Can't say I find that to be wise.
Comment #23
czigor CreditAttribution: czigor at Centarro commenteddevel/php is pretty much 95% of what I use this module for. Why did it suddenly become a problem?
Comment #24
klausiAgreed on the BC break. Please create a 2.x branch for devel and revert this change on the 1.x branch. Then mark the 1.x branch unsupported because the security team does not allow support.
Comment #25
rp7 CreditAttribution: rp7 for Government of Flanders commentedSince this functionality is part of my "toolchain", I'm currently (until this hopefully gets fixed) adding devel to my projects as such:
composer require drupal/devel:1.x-dev#86e3b8f40c6fc8a452098b975bc9d88eeb56d774
Comment #26
Chris CharltonThank you, @rp7 (#25) for the suggested composer command that lets us update all-but-up-to-that-one-removal-of-exec-php. :D
Comment #27
geerlingguy CreditAttribution: geerlingguy at Acquia commentedI kind of have to agree with:
I quite often drop a few lines of code from a module I'm testing into a plain local D8 site's devel/php textbox to make sure they function without fully testing the code yet...

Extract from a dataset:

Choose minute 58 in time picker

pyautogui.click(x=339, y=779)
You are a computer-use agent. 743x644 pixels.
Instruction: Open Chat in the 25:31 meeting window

I had no idea that (which is probably one of the 3 features I use 99% of the time I use the Devel module at all) would be considered insignificant enough to be dropped in a non-major release.
I would strongly advise doing that in a 2.x, and leaving 1.x with 'unsupported' so people know they should upgrade, making sure the https://www.drupal.org/project/devel_php is mentioned in the release notes.
Comment #28
geerlingguy CreditAttribution: geerlingguy at Acquia commented(Plus it breaks Admin Toolbar locally, which I use on pretty much all my sites.)
Fixing the issue summary, oops!
Comment #29
drunken monkey+1 for keeping the feature in an (unsupported) 1.x branch and only removing in a new 2.x branch.
Breaking Admin Toolbar should really be enough of a reason (certainly doesn’t fall under “single-digit usage counts”).
Comment #30
Chris CharltonThe 1.x vs 2.x split is logical, and a common pattern in Drupal-land. There would be no confusion having that be documented at the top of the 2.x release notes & project page summary.
Comment #32
lussolucaSorry for the delay.
I've reverted the commit on 8.x-1.x branch and created a new 8.x-2.x branch.
Now @moshe, we can release 8.x-1.3 (and mark it as insecure) and 8.x-2.0 that doesn't contain the PHP execution feature.
Comment #33
lussolucaComment #34
temkin CreditAttribution: temkin at SiteCraft commentedWould be helpful to add a note in 2.0 release notes that it breaks Admin toolbar module. It's one of the most popular modules out there, so Devel upgrade to version 2.0 will break a lot of sites.
Comment #35
moshe weitzman CreditAttribution: moshe weitzman as a volunteer commentedI think it breaks older vesions of Admin Toolbar, not the current one. We could put in a conflict statement in composer.json and also a statement in the info.yml to prevent problems.